(Materials provided)
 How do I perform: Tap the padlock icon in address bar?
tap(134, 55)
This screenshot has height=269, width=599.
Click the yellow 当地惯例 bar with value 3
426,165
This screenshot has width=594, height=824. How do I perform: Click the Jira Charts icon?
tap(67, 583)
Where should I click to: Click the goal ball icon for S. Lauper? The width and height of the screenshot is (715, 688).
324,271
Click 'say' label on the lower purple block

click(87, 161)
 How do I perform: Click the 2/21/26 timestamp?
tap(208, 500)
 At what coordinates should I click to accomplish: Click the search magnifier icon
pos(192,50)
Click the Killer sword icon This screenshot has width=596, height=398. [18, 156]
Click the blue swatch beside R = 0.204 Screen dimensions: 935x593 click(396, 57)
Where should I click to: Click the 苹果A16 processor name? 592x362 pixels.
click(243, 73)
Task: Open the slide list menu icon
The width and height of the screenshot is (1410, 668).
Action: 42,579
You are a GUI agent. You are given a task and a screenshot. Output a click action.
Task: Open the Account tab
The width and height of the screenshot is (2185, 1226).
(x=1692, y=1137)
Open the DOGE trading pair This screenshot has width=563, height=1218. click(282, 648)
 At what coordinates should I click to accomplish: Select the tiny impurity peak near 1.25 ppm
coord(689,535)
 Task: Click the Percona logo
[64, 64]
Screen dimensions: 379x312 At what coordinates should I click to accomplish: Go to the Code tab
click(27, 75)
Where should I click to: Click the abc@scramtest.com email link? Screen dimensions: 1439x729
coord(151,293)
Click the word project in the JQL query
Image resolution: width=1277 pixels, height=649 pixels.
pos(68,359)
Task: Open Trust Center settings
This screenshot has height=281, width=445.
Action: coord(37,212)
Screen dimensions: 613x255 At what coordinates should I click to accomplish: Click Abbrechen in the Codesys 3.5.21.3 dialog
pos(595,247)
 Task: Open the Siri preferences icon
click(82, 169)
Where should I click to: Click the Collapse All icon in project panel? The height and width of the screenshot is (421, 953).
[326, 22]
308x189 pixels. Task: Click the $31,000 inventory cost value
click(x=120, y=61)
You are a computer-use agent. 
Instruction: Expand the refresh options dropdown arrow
(End Materials provided)
● About this task:
Begin with the line that contains "At what coordinates should I click to accomplish: Select" and set down each line exactly until the records above end, including the final line.

● The completed task:
 At what coordinates should I click to accomplish: Select the tiny impurity peak near 1.25 ppm
coord(689,535)
 Task: Click the Percona logo
[64, 64]
Screen dimensions: 379x312 At what coordinates should I click to accomplish: Go to the Code tab
click(27, 75)
Where should I click to: Click the abc@scramtest.com email link? Screen dimensions: 1439x729
coord(151,293)
Click the word project in the JQL query
Image resolution: width=1277 pixels, height=649 pixels.
pos(68,359)
Task: Open Trust Center settings
This screenshot has height=281, width=445.
Action: coord(37,212)
Screen dimensions: 613x255 At what coordinates should I click to accomplish: Click Abbrechen in the Codesys 3.5.21.3 dialog
pos(595,247)
 Task: Open the Siri preferences icon
click(82, 169)
Where should I click to: Click the Collapse All icon in project panel? The height and width of the screenshot is (421, 953).
[326, 22]
308x189 pixels. Task: Click the $31,000 inventory cost value
click(x=120, y=61)
You are a computer-use agent. 
Instruction: Expand the refresh options dropdown arrow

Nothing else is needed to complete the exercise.